Creating replicas of resources and processes has always made sense. Architects create cardboard models of buildings before they build them. Back in the Apollo-mission days NASA had a replica of the lunar lander so they could simulate problems and fixes. Digital twins are just that and more. They create a tangible representation of resources, processes, and even people. They allow you to test scenarios (what happens if I exchange this component), run queries (find which machine parameters optimizes my yield), and for forecasting (what will the load be in my production line in half an hour). Many large companies are starting to adopt digital twins for parts of their processes but even the best adopters still have much room to improve. One of the big reasons for lack of adoption come from all the myths that have been built up over the last 20 years where both hype and poor technology have hampered progress.
Myth 1: I need a CAD model of my process
Many digital twins were born out of highly accurate simulations. Some of the pioneers in this area were the aerospace and car industries in the 90’s. Heavy super-computers could make simulations of fluid dynamics which could be used to minimize drag. Designers could visualize their designs etc. Fact remains however that most systems and processes are about input and output. This means that CAD simulations are not the only way to go. A data-driven approach often allows much more accurate simulations as data is based on real measurements as opposed to the limitations of physical models in CAD. Today even the aerospace and car industries are increasingly using data-driven approaches. One of the biggest success stories are modern flight simulators which are now purely based on data and do not use traditional model-based approaches. So the answer is clearly No, you don’t need CAD models and if you have gone down this route you might be heading down a blind alley.
Myth 2: I need an army of statisticians to model my process
Data-driven approaches have historically been heavy to implement. Traditionally you need good statisticians to model system components and make decisions about sensor noise models and which variables relate to which variables. Thanks to modern machine learning algorithms like deep learning this is no longer needed. How different process components work can now be efficiently modelled using historic data. Deep learning takes care of modelling system components which means that you concentrate your efforts on generating insights instead of being bogged down by multi-variate statistics. This means you get access to results faster, cheaper, and in a more flexible manner without having to maintain large amounts of code relating to your process.
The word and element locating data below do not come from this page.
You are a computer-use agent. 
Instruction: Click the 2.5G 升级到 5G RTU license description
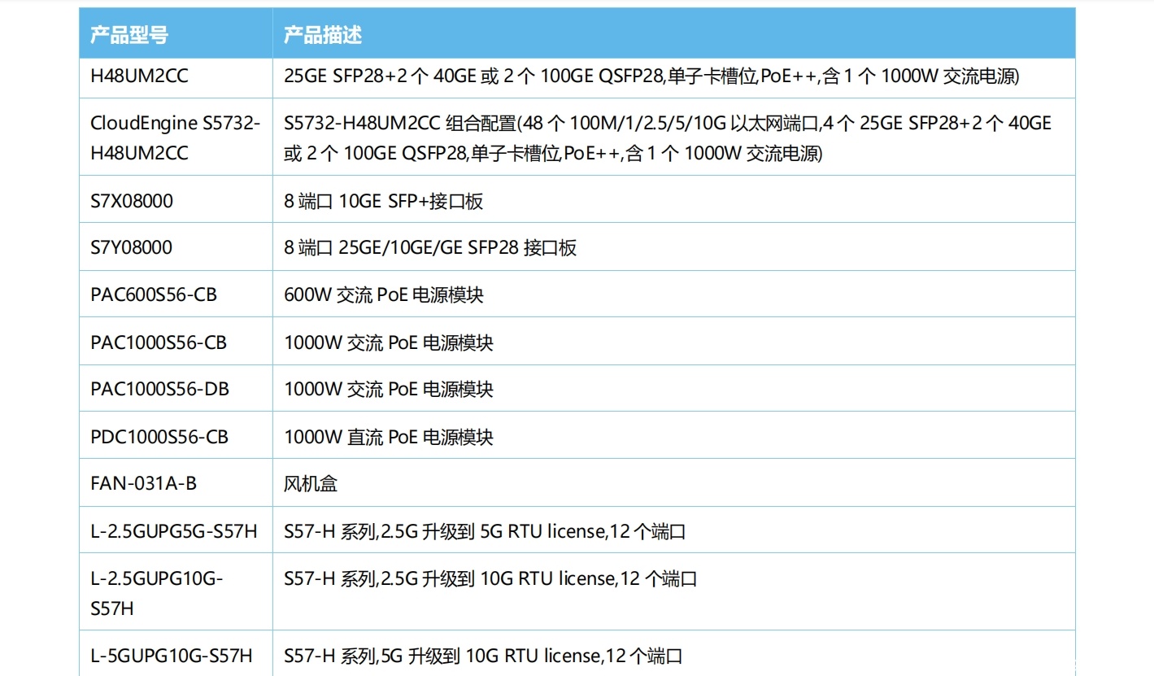click(x=485, y=532)
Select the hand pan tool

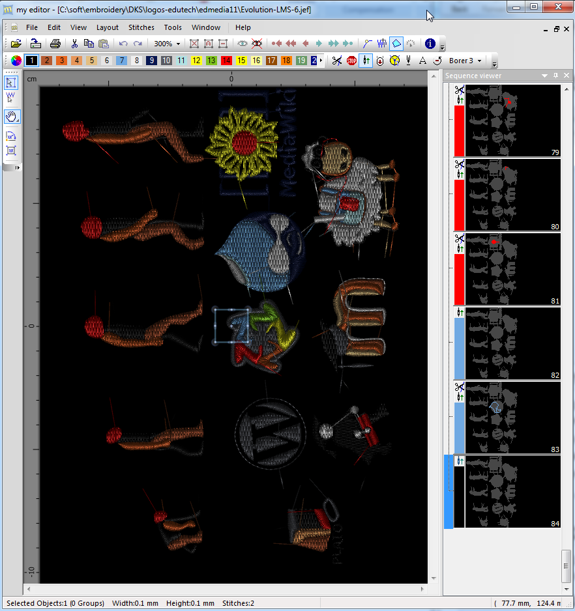11,117
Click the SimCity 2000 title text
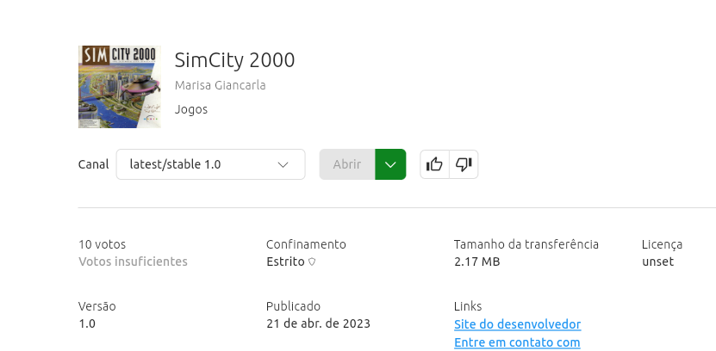The width and height of the screenshot is (716, 351). pos(234,60)
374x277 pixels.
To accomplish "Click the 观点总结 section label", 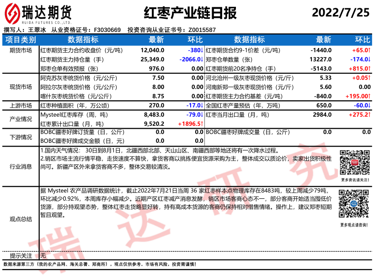I will point(21,219).
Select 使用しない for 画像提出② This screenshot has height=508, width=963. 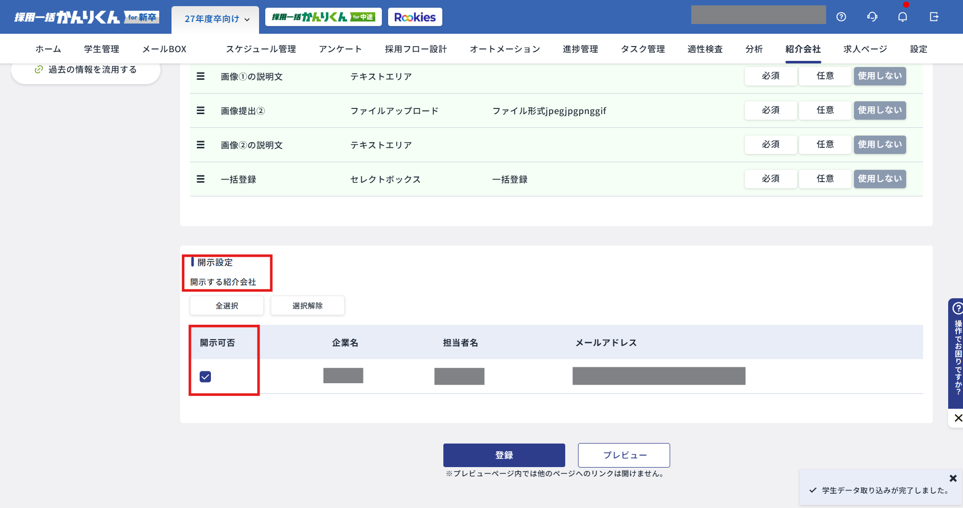[880, 111]
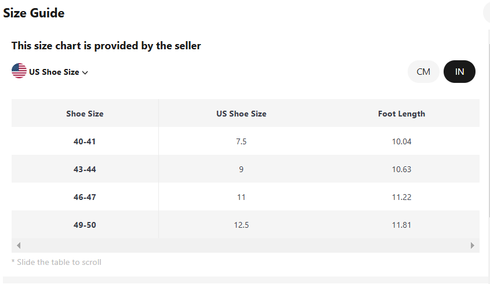
Task: Click the Foot Length column header
Action: pyautogui.click(x=401, y=114)
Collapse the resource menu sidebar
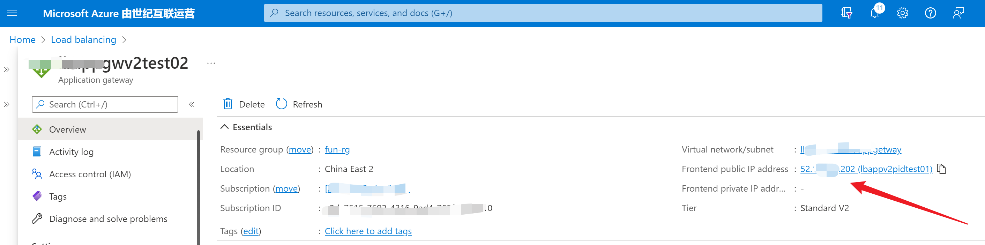 pos(192,104)
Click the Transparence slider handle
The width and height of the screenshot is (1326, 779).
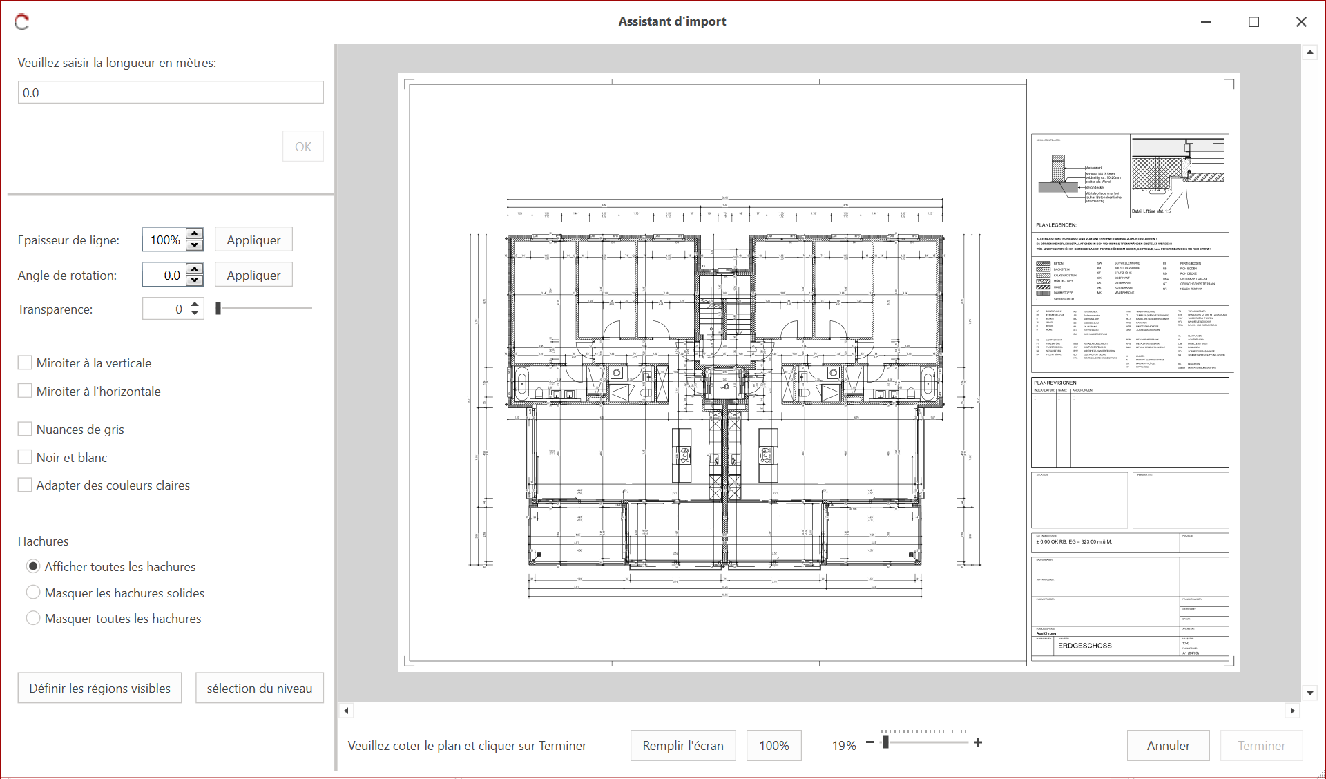pos(218,309)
Myth 3: Machine learning algorithms require large amounts of data
A common misconception is that you need bucket loads of data. Some machine learning algorithms have required large amounts of data to get a good solution. Modern methods like deep learning however can be made very robust with fairly small datasets from your process. It is maybe also worth pointing out that deep learning is not synonymous with big data. You don’t need big data infrastructure like hadoop to get started. Where it does overlap is that deep learning can handle arbitrarily large datasets but it is far from a requirement. We have successfully trained systems with only a few hundred data samples but have also handled huge gigabyte datasets with the same software.